I am currently in the process of building a new free standing router table, which will hold a PC 7518. After much research I am torn between two router fences; the first system I am considering is the Incra LS Super System. The second system is the Jessem Master-R-Fence with the Mite-R-Slide attachment. If am correct Incra is engineered and built here in the USA while Jessem is built in Canada, which for me is fantastic. I have heard nothing but rave reviews on any and all Jessem products, but I can not same the same for Incra. I am not sure if these negative reviews were operator error but from that I can tell Incra makes a stout system. As you all are wondering what will be the sole purpose for my router table, for that will be a determining factor in which product I should purchase. I currently use my router table for cabinetry (raised panel doors, drawer fronts and edge beading), furniture, in-sets, mantels, different style moldings and pretty much anything that has to do with remodeling. I think both units are great but I would like to have your pro's & con's input for both systems. I have never physically used either one of these units, I am sure some of you own or have used either of the units in the past. Any and all input is greatly appreciated. Thanks again for all your knowledge and time on the is matter.


----------



## jschaben (Jun 21, 2009)

joshua.easter said:


> Hello all, I would like to start off this thread with a big thanks to each and everyone who has taken the time to post any amount of valuable information for all of us new guys. With that said my question for all of you:
> 
> I am currently in the process of building a new free standing router table, which will hold a PC 7518. After much research I am torn between two router fences; the first system I am considering is the Incra LS Super System. The second system is the Jessem Master-R-Fence with the Mite-R-Slide attachment. If am correct Incra is engineered and built here in the USA while Jessem is built in Canada, which for me is fantastic. I have heard nothing but rave reviews on any and all Jessem products, but I can not same the same for Incra. I am not sure if these negative reviews were operator error but from that I can tell Incra makes a stout system. As you all are wondering what will be the sole purpose for my router table, for that will be a determining factor in which product I should purchase. I currently use my router table for cabinetry (raised panel doors, drawer fronts and edge beading), furniture, in-sets, mantels, different style moldings and pretty much anything that has to do with remodeling. I think both units are great but I would like to have your pro's & con's input for both systems. I have never physically used either one of these units, I am sure some of you own or have used either of the units in the past. Any and all input is greatly appreciated. Thanks again for all your knowledge and time on the is matter.

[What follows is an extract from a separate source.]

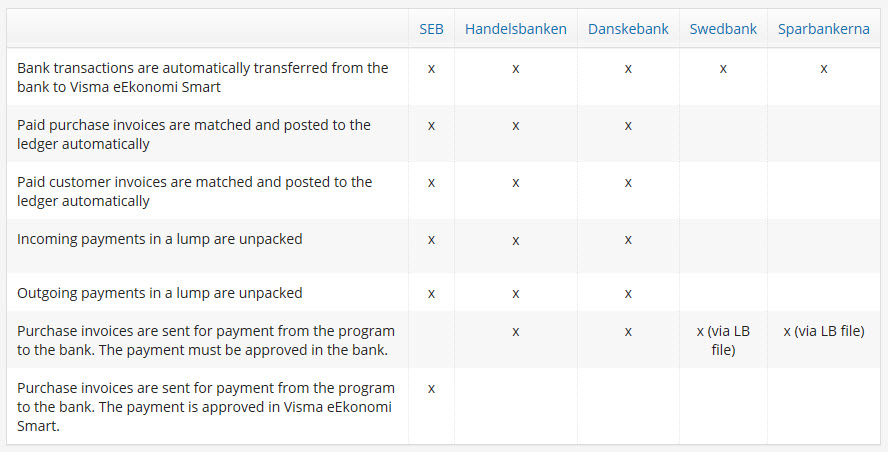Screen dimensions: 888x452
Task: Select the 'approved in Visma eEkonomi Smart' row text
Action: (206, 406)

Hi Joshua, I just want to say "Welcome to the forum". 
Unfortunately, or maybe fortunately, that's all I can say as I have neither system. . I am sure there will be plenty of input forthcoming though.


----------



## curiousgeorge (Nov 6, 2006)

Welcome, Joshua! I would like to know where you have read negative feedback on the incra LS system. In my opinion only, the two best systems available are the Jointech and the Incra. These two systems are nearly twins and are both built in Texas (Incra, Irving and Jointech, Houston). I put Jointech first only because I own that system. Maybe what you read as negative towards the Incra is the learning curve as it is quite steep as far as doing the fancy joinery it is capable of doing.


----------



## joshua.easter (Oct 28, 2009)

I apprecaite all the info guys, keep it coming. From what I can gather Jointech is engineered and assembled in San Antonio, TX, also Jointech was established in 1986 and actually entered into the world of wood working via their doweling jig, not a router fence.....Incra was established in 1987 and entered the industry with a positioning jig which seems closer to their router fence than Jointech's doweling jig. This by no means states that Jointech does not make a great product, it just shows how they evolved into the wood working industry. For example; Yamaha started out making musical instruments and now they engineer some of the fastest motorcylce's on the street. Any who Jointech is cheaper but their system's are lacking in comparison to Incra's systems. If I had to chose between the Jointech and the Incra based on supporting documentation from their website and from reading reviews from individuals on forums such as these I would be more willing to spend my money on the Incra system, that is my opinion. It does seem to me that both companies do have great customer service, which is a plus in my book.....How is the dust collection on the Incra system? How is the addtion of accessories on the Incra system? (feather borads, directional rollers) Thanks again

Cheers,

Josh


----------



## Dr.Zook (Sep 10, 2004)

Hello Josh, and welcome to the RouterForums. Glad to have you here.


----------



## BigJimAK (Mar 13, 2009)

Just my $0.02...

I have not used the Jessem fence but I do have the Incra/Jessem Mast-R-Lift (with a PC7518), which is essentially Jessem's lift with Incra's rare-earth magnet ring retaining system. Personally I like the magnet system as it doesn't require a special tool to remove and replace although it does take a small screwdriver or brad to get the leverage to break the magnetic attraction. That said, I have nothing but good things to say about the Jessem lift and I have no reason to believe their fences are other than top-quality.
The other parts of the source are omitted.